▸ **What to produce**:
Retype only the lines running from the beginning of the entries below to the line with "Given: Switch to the Sent tab", both included. Do not include pictures.

*** Opening Given records ***

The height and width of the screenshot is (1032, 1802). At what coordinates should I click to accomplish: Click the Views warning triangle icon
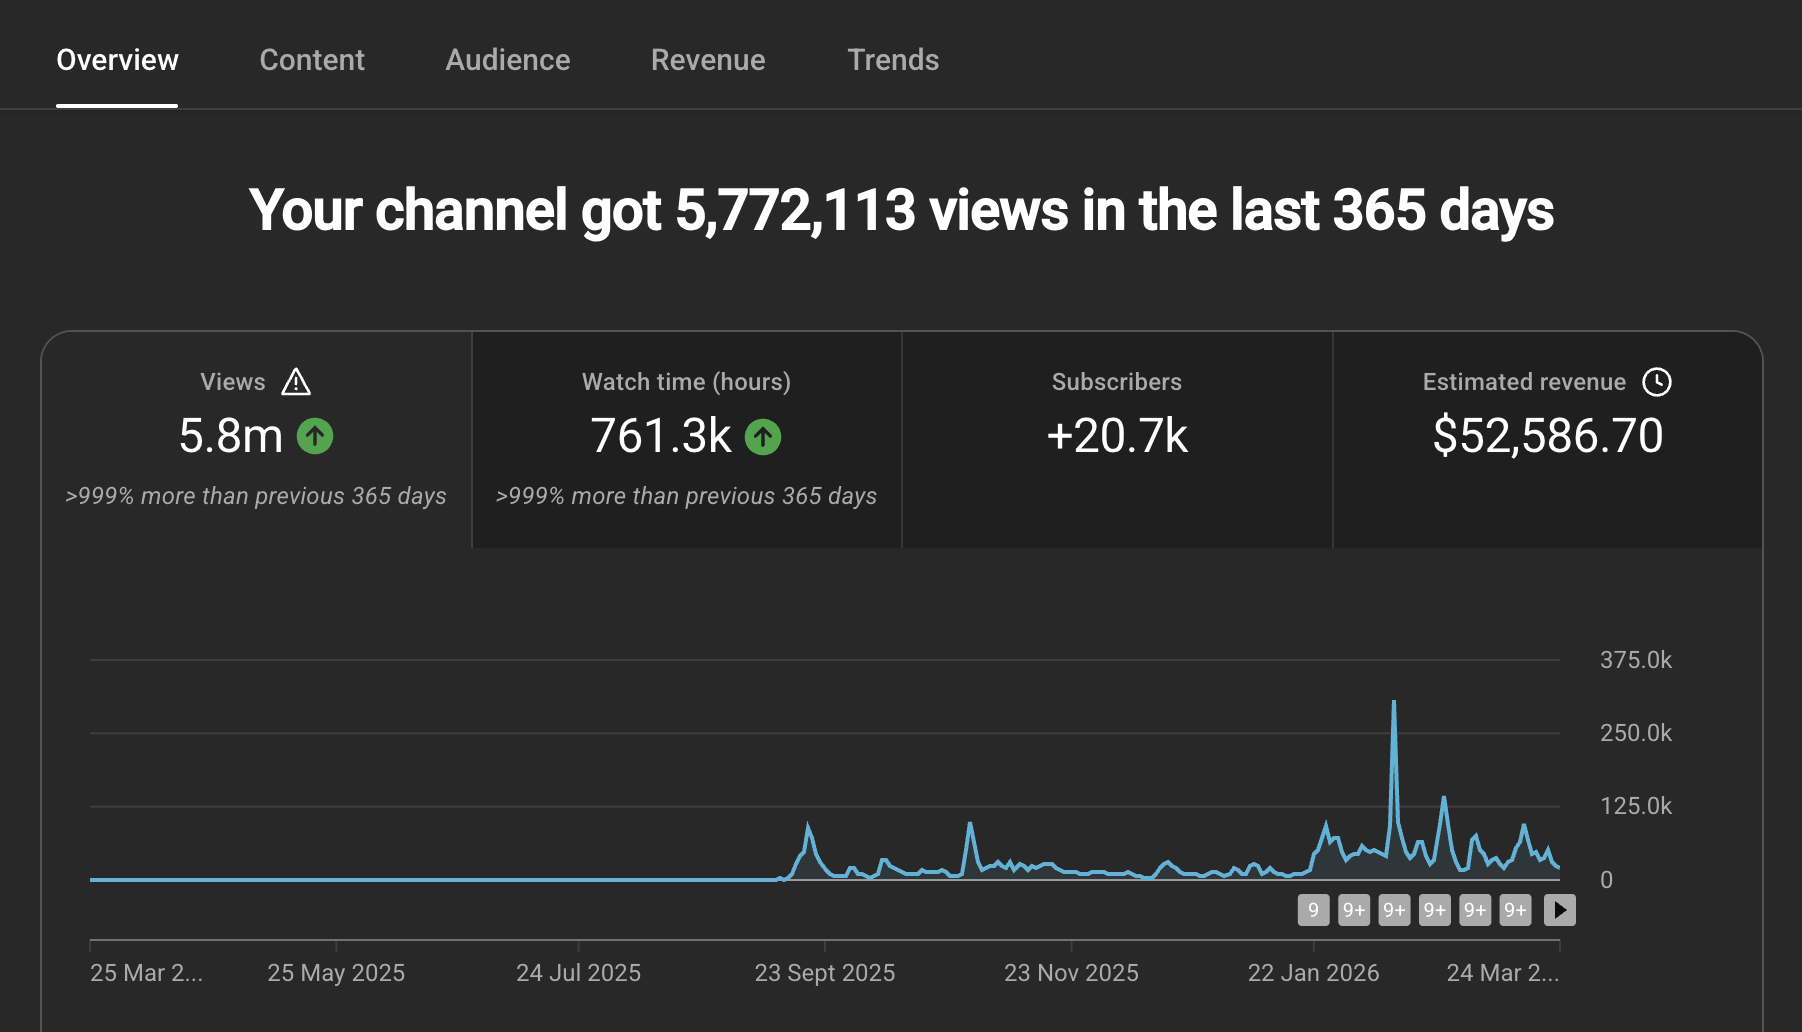coord(296,382)
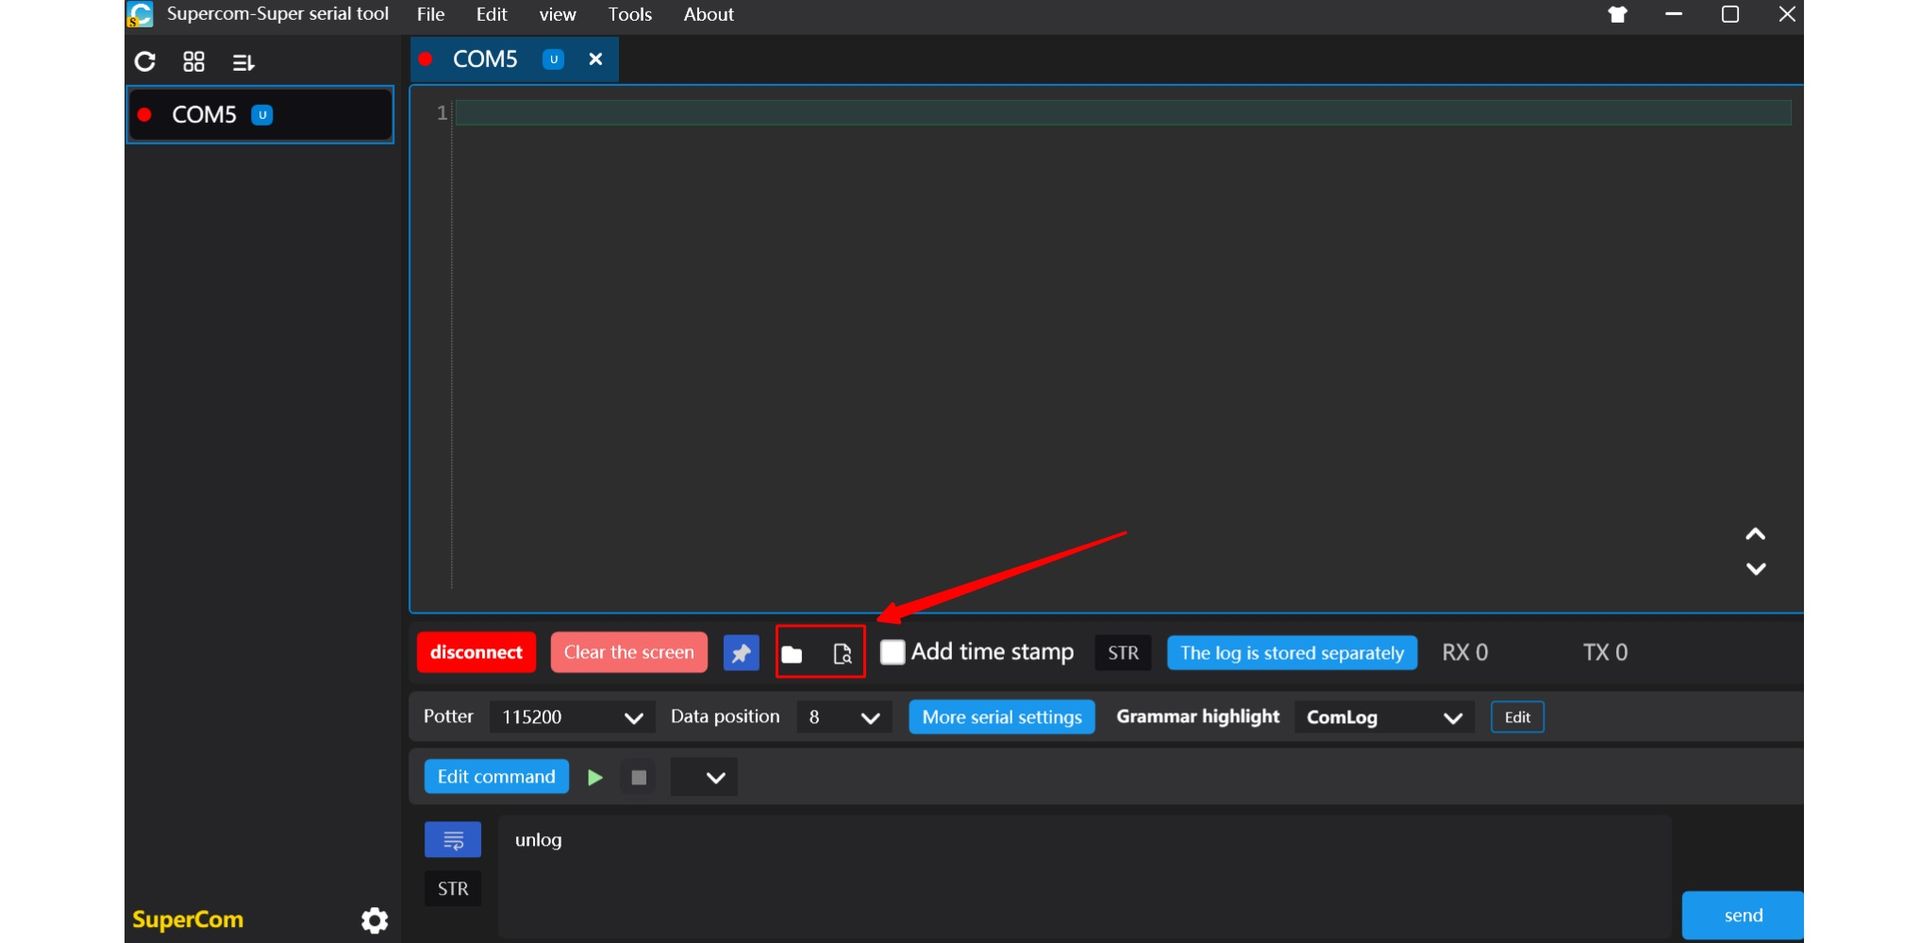Click the sort list icon
The width and height of the screenshot is (1920, 943).
(x=243, y=62)
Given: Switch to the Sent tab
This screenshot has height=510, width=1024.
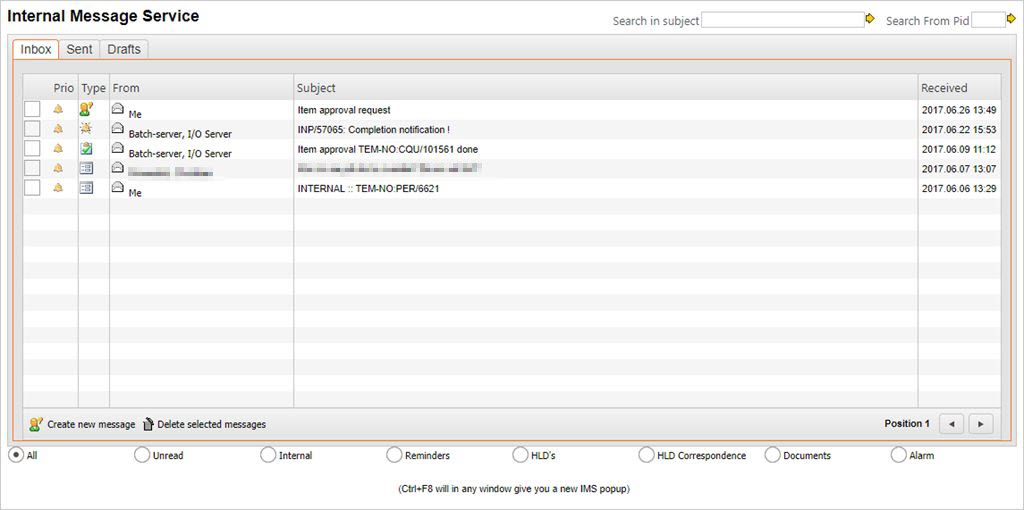Looking at the screenshot, I should coord(79,49).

*** Closing Given records ***

▸ **Task output**:
The height and width of the screenshot is (1032, 1802). At what coordinates should I click to accomplish: Click the Views warning triangle icon
coord(296,382)
Click the sort list icon
The width and height of the screenshot is (1920, 943).
(x=243, y=62)
Given: Switch to the Sent tab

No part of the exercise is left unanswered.